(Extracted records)
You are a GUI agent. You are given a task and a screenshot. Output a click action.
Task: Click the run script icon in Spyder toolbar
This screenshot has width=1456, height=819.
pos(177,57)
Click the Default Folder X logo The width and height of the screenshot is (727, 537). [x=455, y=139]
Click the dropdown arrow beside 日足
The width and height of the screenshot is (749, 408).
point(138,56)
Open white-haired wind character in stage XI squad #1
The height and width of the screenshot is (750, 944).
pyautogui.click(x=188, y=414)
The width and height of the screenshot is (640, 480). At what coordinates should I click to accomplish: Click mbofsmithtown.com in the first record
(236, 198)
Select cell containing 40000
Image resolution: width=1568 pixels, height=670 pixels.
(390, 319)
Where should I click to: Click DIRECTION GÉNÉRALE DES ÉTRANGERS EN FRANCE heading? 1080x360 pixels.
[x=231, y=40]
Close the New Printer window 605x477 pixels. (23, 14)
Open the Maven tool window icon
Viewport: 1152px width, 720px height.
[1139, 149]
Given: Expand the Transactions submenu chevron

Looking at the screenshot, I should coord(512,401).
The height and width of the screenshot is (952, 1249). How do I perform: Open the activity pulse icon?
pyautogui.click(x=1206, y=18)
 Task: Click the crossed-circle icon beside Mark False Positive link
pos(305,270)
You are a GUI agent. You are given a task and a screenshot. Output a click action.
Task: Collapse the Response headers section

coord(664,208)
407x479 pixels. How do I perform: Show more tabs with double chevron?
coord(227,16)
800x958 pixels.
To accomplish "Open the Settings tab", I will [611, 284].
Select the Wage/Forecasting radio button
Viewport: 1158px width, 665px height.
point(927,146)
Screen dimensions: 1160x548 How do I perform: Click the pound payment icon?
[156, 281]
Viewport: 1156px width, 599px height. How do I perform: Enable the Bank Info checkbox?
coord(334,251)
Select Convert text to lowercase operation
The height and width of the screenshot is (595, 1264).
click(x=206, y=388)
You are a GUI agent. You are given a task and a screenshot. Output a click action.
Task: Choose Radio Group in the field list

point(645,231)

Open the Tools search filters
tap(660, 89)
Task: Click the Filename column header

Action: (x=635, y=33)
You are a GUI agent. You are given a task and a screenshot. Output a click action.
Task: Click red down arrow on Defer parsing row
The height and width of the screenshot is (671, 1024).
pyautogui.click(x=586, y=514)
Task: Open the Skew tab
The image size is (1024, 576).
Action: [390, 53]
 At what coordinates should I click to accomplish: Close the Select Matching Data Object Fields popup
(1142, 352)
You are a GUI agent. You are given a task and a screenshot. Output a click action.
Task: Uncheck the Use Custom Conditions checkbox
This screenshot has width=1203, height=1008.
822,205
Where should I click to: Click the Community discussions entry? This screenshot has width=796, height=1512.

▶ _EXERCISE AIM_: Quote all of the entries exactly as they appear.

▶ _THE COMPLETED TASK_:
You are a GUI agent. You are given a task and a screenshot. Output a click action.
Task: Click the run script icon in Spyder toolbar
This screenshot has width=1456, height=819.
pos(177,57)
Click the Default Folder X logo The width and height of the screenshot is (727, 537). [x=455, y=139]
Click the dropdown arrow beside 日足
The width and height of the screenshot is (749, 408).
point(138,56)
Open white-haired wind character in stage XI squad #1
The height and width of the screenshot is (750, 944).
pyautogui.click(x=188, y=414)
The width and height of the screenshot is (640, 480). At what coordinates should I click to accomplish: Click mbofsmithtown.com in the first record
(236, 198)
Select cell containing 40000
Image resolution: width=1568 pixels, height=670 pixels.
(390, 319)
Where should I click to: Click DIRECTION GÉNÉRALE DES ÉTRANGERS EN FRANCE heading? 1080x360 pixels.
[x=231, y=40]
Close the New Printer window 605x477 pixels. (23, 14)
Open the Maven tool window icon
Viewport: 1152px width, 720px height.
[1139, 149]
Given: Expand the Transactions submenu chevron

Looking at the screenshot, I should coord(512,401).
The height and width of the screenshot is (952, 1249). How do I perform: Open the activity pulse icon?
pyautogui.click(x=1206, y=18)
 Task: Click the crossed-circle icon beside Mark False Positive link
pos(305,270)
You are a GUI agent. You are given a task and a screenshot. Output a click action.
Task: Collapse the Response headers section

coord(664,208)
407x479 pixels. How do I perform: Show more tabs with double chevron?
coord(227,16)
800x958 pixels.
To accomplish "Open the Settings tab", I will [611, 284].
Select the Wage/Forecasting radio button
Viewport: 1158px width, 665px height.
point(927,146)
Screen dimensions: 1160x548 How do I perform: Click the pound payment icon?
[156, 281]
Viewport: 1156px width, 599px height. How do I perform: Enable the Bank Info checkbox?
coord(334,251)
Select Convert text to lowercase operation
The height and width of the screenshot is (595, 1264).
click(x=206, y=388)
You are a GUI agent. You are given a task and a screenshot. Output a click action.
Task: Choose Radio Group in the field list

point(645,231)

Open the Tools search filters
tap(660, 89)
Task: Click the Filename column header

Action: (x=635, y=33)
You are a GUI agent. You are given a task and a screenshot. Output a click action.
Task: Click red down arrow on Defer parsing row
The height and width of the screenshot is (671, 1024).
pyautogui.click(x=586, y=514)
Task: Open the Skew tab
The image size is (1024, 576).
Action: [390, 53]
 At what coordinates should I click to accomplish: Close the Select Matching Data Object Fields popup
(1142, 352)
You are a GUI agent. You are given a task and a screenshot. Output a click action.
Task: Uncheck the Use Custom Conditions checkbox
This screenshot has width=1203, height=1008.
822,205
Where should I click to: Click the Community discussions entry? This screenshot has width=796, height=1512.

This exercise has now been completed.